Paclitaxel-induced apoptosis in human gastric carcinoma cell lines

Abstract

BACKGROUND: Gastric cancer is one of the most common cancers in Asia. Chemotherapy and radiation therapy have had limited success. Recently, paclitaxel has been found to be effective against a variety of cancers, including lung, breast, ovary, melanoma, and prostate. Whether paclitaxel is effective in the treatment of gastric cancer is not known and is worthy of investigation. METHODS: Human gastric carcinoma cell lines NUGC-3 and SC-M1 were examined for response to paclitaxel treatment. Cancer cells were treated with paclitaxel (0.001, 0.01, 0.1, and 1 microM) for 1-3 days. Cell number was counted by hemocytometer and cell viability was determined by the trypan blue exclusion method.
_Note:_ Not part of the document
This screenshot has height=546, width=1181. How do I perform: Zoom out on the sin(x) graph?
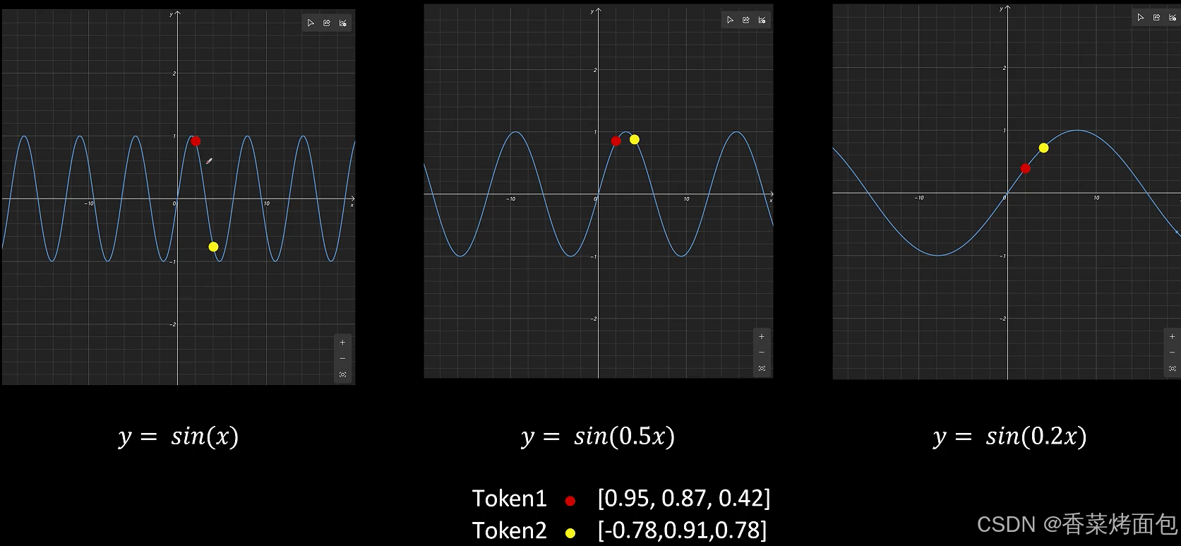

Cell cycle progression and expression of proliferating cell nuclear antigen (PCNA) were examined by flow cytometry. The percentage of apoptotic cells was determined after staining with hematoxylin and eosin. RESULTS: Paclitaxel was cytotoxic to the two human gastric carcinoma cell lines examined. The growth-inhibiting dose was 0.01 microM. Paclitaxel-treated gastric carcinoma cells were arrested mainly in G2/M phases before apoptosis. However, treatment with 0.01 microM of paclitaxel resulted in a decrease of cells at G0/G1 phases without an increase of cells at G2/M phase indicating that paclitaxel was also cytotoxic to gastric carcinoma cells at G0/G1 phases. In addition, the expression of PCNA was significantly increased in 0.1 and 1 microM paclitaxel-treated cells, suggesting that DNA repair was increased in these cells. CONCLUSIONS: Paclitaxel is effective in growth inhibition of gastric carcinoma cell lines in clinically attainable concentrations. Our results suggest that paclitaxel is a potential chemotherapeutic drug for gastric carcinoma.